The 50 percent tuition waiver program to children of employees employed three years has been phased out, although Board of Trustees' review is pending. The policy on General Assembly waivers, established in 1934, has been updated to conform with statute and each legislator has been notified about the change, although Board review is pending. The university has not conducted internal audits of tuition waivers but plans to do so after statewide waiver guidelines are implemented.

The university has not established a comprehensive university-wide policy on tuition and fee waivers as yet.

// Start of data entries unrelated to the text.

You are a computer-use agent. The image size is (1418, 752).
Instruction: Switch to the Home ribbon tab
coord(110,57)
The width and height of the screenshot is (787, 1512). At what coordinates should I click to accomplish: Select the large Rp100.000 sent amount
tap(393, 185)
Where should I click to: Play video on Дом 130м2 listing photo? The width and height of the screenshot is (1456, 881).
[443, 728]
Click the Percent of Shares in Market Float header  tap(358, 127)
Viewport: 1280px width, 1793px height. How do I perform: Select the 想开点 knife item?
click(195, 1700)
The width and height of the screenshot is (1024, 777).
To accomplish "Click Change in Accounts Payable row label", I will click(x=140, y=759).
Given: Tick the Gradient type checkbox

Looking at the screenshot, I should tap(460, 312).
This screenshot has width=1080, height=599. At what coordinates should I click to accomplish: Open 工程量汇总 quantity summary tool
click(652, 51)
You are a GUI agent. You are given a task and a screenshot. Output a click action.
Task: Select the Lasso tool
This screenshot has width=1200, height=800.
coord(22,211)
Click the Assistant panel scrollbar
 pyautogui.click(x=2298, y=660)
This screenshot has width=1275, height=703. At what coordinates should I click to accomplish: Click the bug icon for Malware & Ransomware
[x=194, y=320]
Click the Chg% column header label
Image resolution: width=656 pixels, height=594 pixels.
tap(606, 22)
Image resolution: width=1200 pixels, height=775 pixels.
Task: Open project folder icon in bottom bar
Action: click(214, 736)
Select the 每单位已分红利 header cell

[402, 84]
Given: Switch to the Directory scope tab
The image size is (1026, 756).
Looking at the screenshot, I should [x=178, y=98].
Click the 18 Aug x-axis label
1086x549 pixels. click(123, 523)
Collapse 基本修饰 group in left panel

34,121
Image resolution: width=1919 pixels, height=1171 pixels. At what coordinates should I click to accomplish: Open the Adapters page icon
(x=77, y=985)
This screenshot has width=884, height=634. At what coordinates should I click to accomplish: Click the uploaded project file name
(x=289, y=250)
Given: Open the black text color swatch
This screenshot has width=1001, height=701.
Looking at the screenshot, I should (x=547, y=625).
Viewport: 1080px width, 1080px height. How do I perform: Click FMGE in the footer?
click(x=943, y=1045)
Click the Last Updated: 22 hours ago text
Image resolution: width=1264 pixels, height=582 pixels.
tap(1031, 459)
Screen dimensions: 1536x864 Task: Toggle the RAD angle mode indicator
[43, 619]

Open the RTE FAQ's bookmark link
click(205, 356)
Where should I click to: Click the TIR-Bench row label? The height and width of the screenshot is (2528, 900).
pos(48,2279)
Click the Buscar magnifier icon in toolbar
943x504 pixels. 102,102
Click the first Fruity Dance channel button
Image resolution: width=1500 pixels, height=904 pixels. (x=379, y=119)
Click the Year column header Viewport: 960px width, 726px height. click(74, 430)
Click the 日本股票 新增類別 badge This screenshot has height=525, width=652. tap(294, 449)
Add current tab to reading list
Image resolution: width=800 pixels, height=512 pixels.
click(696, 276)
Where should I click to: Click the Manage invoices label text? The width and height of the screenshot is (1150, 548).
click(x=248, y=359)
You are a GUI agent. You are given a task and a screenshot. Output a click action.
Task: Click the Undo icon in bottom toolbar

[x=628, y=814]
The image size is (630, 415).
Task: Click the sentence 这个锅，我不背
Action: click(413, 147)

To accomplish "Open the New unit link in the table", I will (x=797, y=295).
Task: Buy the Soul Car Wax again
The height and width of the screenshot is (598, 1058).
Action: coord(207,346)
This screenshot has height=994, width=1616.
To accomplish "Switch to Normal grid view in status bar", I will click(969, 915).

A comprehensive university policy can contain guidance on the process of determining the total number and amount of waivers to be awarded by the university, process for allocating waivers to units within the university, and record keeping responsibility of units involved in awarding waivers (e.g., budget and planning office, academic departments, and the business office).

The IBHE Guidelines specify in Section III on Principles For University Written Procedures that each university must adopt written procedures for a number of purposes that include waiver approvals and allocations; waiver applications; student eligibility and selection; and waiver agreements, records, and records retention.

During this audit, we selected a random sample of 68 Spring 2000 tuition waivers at the three campuses from the two types of tuition waiver programs that are administered by the university: mandatory tuition waiver programs for which criteria were established by statute, and discretionary tuition waivers programs for which criteria were established by individual universities.

The tuition waivers we sampled did not have complete supporting documentation, particularly for discretionary waivers to graduate assistants which represented the largest dollar component of waivers.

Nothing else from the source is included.